Arthur Adler, managing director and CEO of the Americas for Jones Lang LaSalle Hotels, said there are plenty of reasons to be optimistic about the capital available for acquiring hotels.

“Debt funds, mortgage (real-estate investment funds), specialty lenders are more pricey in terms of cost of capital, but they are more aggressive,” he said. “The emerging CMBS market will be a game changer for the industry.”

Adler said the CMBS market will drive the pace and pricing of transactions as the second half of 2012 unfolds, adding there is money available for new construction.

“If you look at market places, it’s equity chasing yield,” he said. “A lot of specialty lenders are equity basically. You can get up to 75% (loan-to-value debt) if you layer in mezzanine financing, which has come down from 18% a year ago to 11%.”

Elliott said syndicated loans have taken on a life of their own in the hotel space.

“The increasing number of syndicated loans are being sliced two ways,” he said, explaining that some of the loans are structured “vertically” so each lender has an equal slice and some are structured “horizontally” so one lender has a lead piece.

Never meant to happen
The panelists said the anticipated deluge of deals as a result of distress caused by the recession was never meant to happen. The signs should have been clear to everyone in the industry, according to Adler.

“The fallacy was the expectation that there would be tremendous volume dumped on the market,” he said. “It hasn’t happened in the last several cycles, it’s not going to happen in the future.”

EXTRACTED MATERIAL
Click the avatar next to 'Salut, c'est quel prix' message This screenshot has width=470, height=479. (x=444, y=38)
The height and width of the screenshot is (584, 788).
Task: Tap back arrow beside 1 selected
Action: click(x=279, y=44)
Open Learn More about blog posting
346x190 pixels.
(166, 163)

WORK ITEM
Answer these three questions using the hotel financing text.
1. What rate has mezzanine financing come down to from 18% a year ago?
2. In a syndicated loan structured "vertically," what does each lender have?
3. What did the panelists say was never meant to happen?
The material stands apart from the hotel financing text and is unrelated to it.

WORKED SOLUTION
1. 11%.
2. An equal slice.
3. The anticipated deluge of deals resulting from distress caused by the recession.